It’s Connor Shaw’s team. Mike Davis will win the Southeastern Conference rushing title. Fans at Williams-Brice Stadium shout “BRUUUUCE” whenever wide receiver Bruce Ellington touches the football.

There are few headlines for offensive linemen. No chants.

But No. 14 South Carolina is 7-2 this season thanks in large part to a larger than usual line that has gradually improved.

That the guys up front took a step sideways Saturday in the Gamecocks’ 34-16 victory over Mississippi State is a bit of a concern. South Carolina went 1-for-11 on third down and compiled only 307 yards of offense.
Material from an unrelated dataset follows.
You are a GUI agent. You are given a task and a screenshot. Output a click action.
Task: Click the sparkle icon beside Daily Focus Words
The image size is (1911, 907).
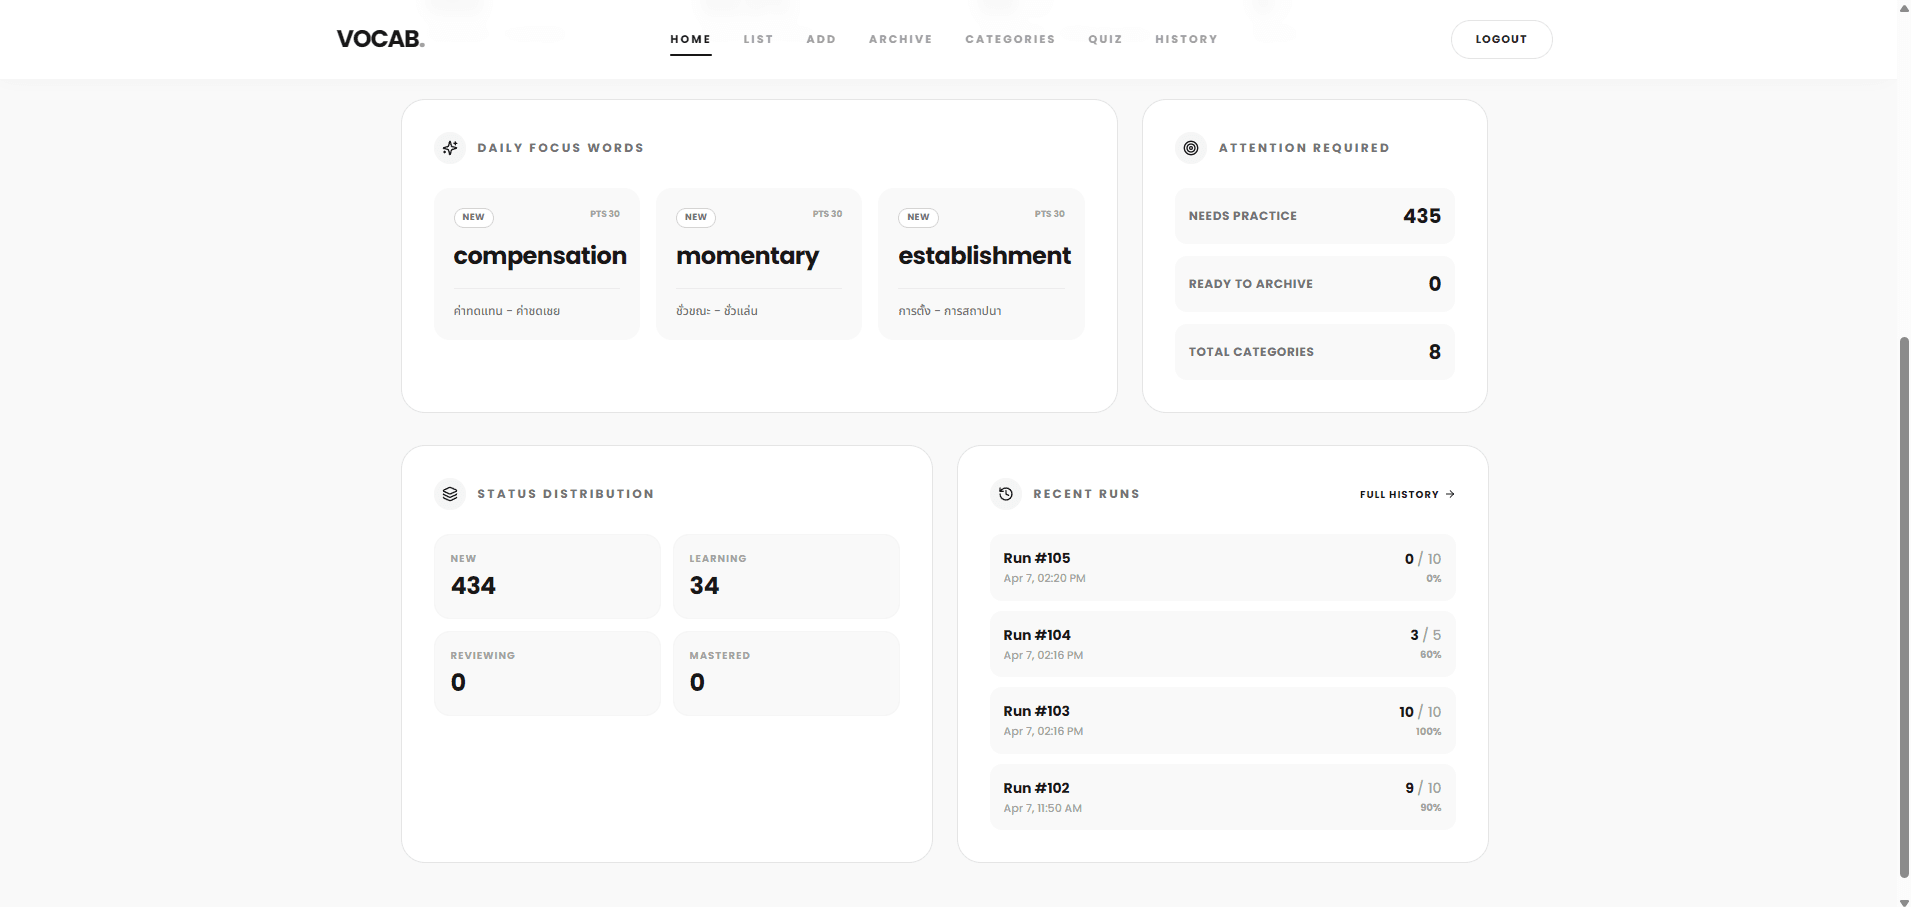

“You guys watched it,” head coach Steve Spurrier said when asked about blocking. “I don’t know if we were that bad or we just didn’t have a lot of good plays on or just what happened. But obviously we had a lot of 1- or 2-yard runs or no-gain runs.”

A strong finish — that is, success against Florida and Clemson — starts with tackles Brandon Shell and Corey Robinson, guards A.J. Cann and Ronald Patrick and centers Clayton Stadnik and Cody Waldrop.

That means less falling apart, as at Tennessee and for frustrating stretches Saturday, and more consistency.

314.6 pounds per blocker

There is evidence that a starting line averaging 314.6 pounds per player can do its part down the stretch.

Davis leads the SEC in rushing, and is averaging 6.4 yards per carry.

The Gamecocks have allowed 1.9 sacks per game (ninth in the SEC entering Saturday). That’s high, but partly because Shaw, one of the least turnover-prone passers in college football, prefers holding the ball to making big blunders.

And you don’t lead the nation in fourth-down conversions made without timely blocking.

“I think our offensive line has played well throughout the season,” Shaw said. “I didn’t have my best game (Saturday). One of 11 on third-down conversions, the only way you win with that is when the defense forces four turnovers, so I thought our defense played real well. But the offensive line played solid.”

The Gamecocks were less imaginative than usual against wobbly Mississippi State. Spurrier said South Carolina’s attack “sputtered,” but that’s a relative term in Starkville. The Bulldogs are 4-4 with victories over Alcorn State, Troy, Bowling Green and Kentucky.

True, Mississippi State grabbed a 7-0 lead. But it didn’t last as long as the South Carolina marching band’s halftime “Thriller” salute to Michael Jackson.

Shaw, still a bit hobbled with a sore right knee, had only three carries (including a sack) for 14 yards in losses.

Pushing Mike Davis

Here’s something South Carolina did better this week than in last week’s double-overtime win at Missouri: 4.7 yards per carry, up from 2.1 in the other Columbia.

The offensive line got an indirect roar of approval from the crowd with a mild buzz of disapproval in the second quarter after Shaw, with plenty of time, failed to find an open receiver on 2nd and 12 from the Mississippi State 27.

Of course, Davis believes.

“Those guys up front, they’re the ones that push me,” Davis said of his blockers. “I’ve probably been down and they always come to me and say, ‘One more play, one more broken tackle and you’ll be gone.’ Those guys up front, they deserve more credit.”

South Carolina’s defense has made nice strides since struggling to hold a lead against Kentucky in a 35-28 victory a month ago.

Davis is the most talented Gamecock running back since George Rogers.

Shaw is the consummate winner.

Add blocking consistency and there’s probably no blocking out a third straight 11-2 season for South Carolina.